The return of zombies in pure horror form probably ignited with the critically-acclaimed and first rate horror film, 28 Days Later. It was the first time in a very long time that I felt new life in the zombie sub-genre. Well then there was Shaun of the Dead, and it was solidified.
Because I liked 28 Days Later and Shaun of the Dead so much, Land of the Dead sort of leaves a foul taste in my mouth. The film seems to be trying so much to regain some of the former glory of its creator more than it is there to entertain.
Then there is the whole concept of zombies learning and being able to fight back. I won't even get into that concept and how preposterous it actually is. I understand re-animating dead flesh, but letting it evolve?

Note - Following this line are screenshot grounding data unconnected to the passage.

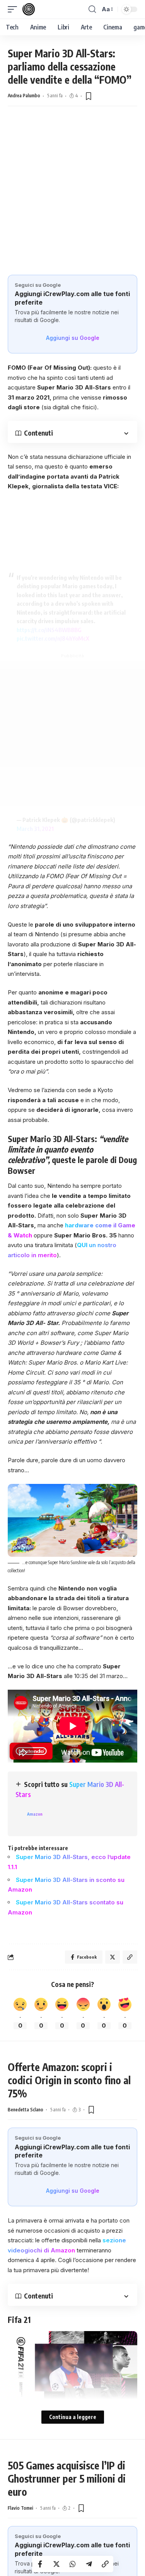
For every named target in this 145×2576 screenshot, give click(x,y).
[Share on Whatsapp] (73, 2564)
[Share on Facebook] (40, 2564)
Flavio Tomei (20, 2508)
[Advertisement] (72, 198)
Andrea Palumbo (24, 95)
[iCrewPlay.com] (28, 9)
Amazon (35, 1813)
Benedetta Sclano (25, 2109)
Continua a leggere (72, 2417)
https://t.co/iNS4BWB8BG (49, 629)
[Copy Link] (105, 2564)
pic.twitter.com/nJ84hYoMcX (53, 638)
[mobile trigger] (14, 9)
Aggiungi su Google (72, 337)
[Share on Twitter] (56, 2564)
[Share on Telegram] (89, 2564)
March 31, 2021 (35, 828)
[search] (92, 9)
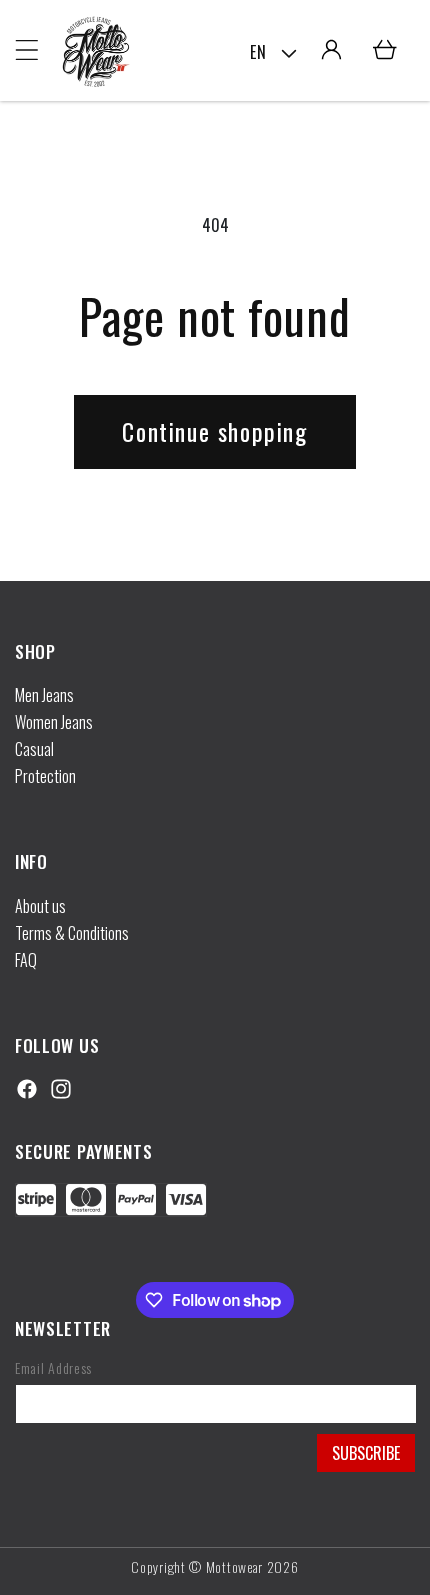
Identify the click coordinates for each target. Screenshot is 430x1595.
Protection (45, 776)
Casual (34, 749)
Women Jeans (54, 722)
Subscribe (366, 1453)
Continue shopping (214, 431)
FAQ (26, 960)
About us (40, 906)
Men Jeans (44, 695)
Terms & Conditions (72, 933)
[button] (27, 50)
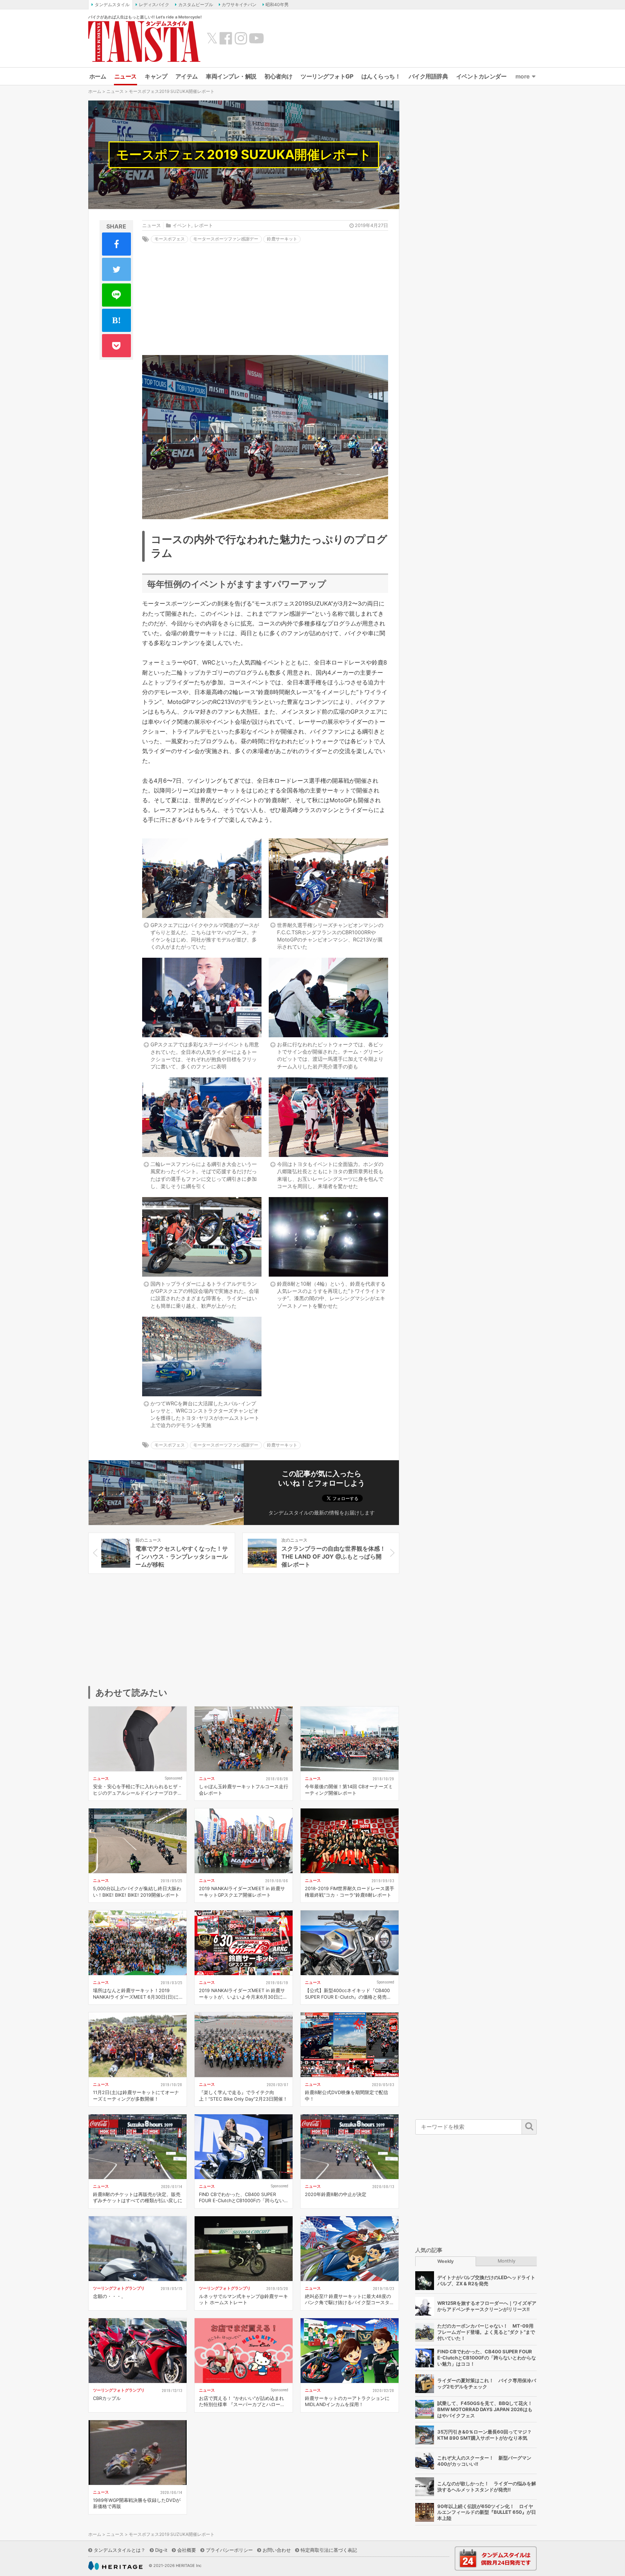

The reason zombie films work is because the horror is being consumed by an ever-growing horde with no end in sight. So when Land of the Dead creates a world of living dead and that learning concept, the whole horror value is shot out the window.
I also am starting to notice that zombie films are better when they are independent and not studio-funded. They seem to lose some of the grit and tension when they have studio backing. I am also starting to feel the same way about John Carpenter's films and remakes in recent years.
My other letdown of Land of the Dead is the fact that it's so short and has no huge finale. It just limps to an eventual conclusion.
I have liked seeing Simon Baker, of TV's The Guardian, making the transition to the silver screen. He does seem to be becoming a competent leading man. He seemed to be starting his crossover with The Ring Two earlier this year. I also liked the performance of Robert Joy as Baker's sidekick. They worked really well together. Asia Argento as Baker's love interest is sassy, sexy, and competent, but not really that interesting.
The character performances of both Dennis Hopper and John Leguizamo are nothing that the actors haven't done before in countless other films. Both need better films.
Overall, Land of the Dead is a disappointment. (2 out of 5) So Says the Soothsayer.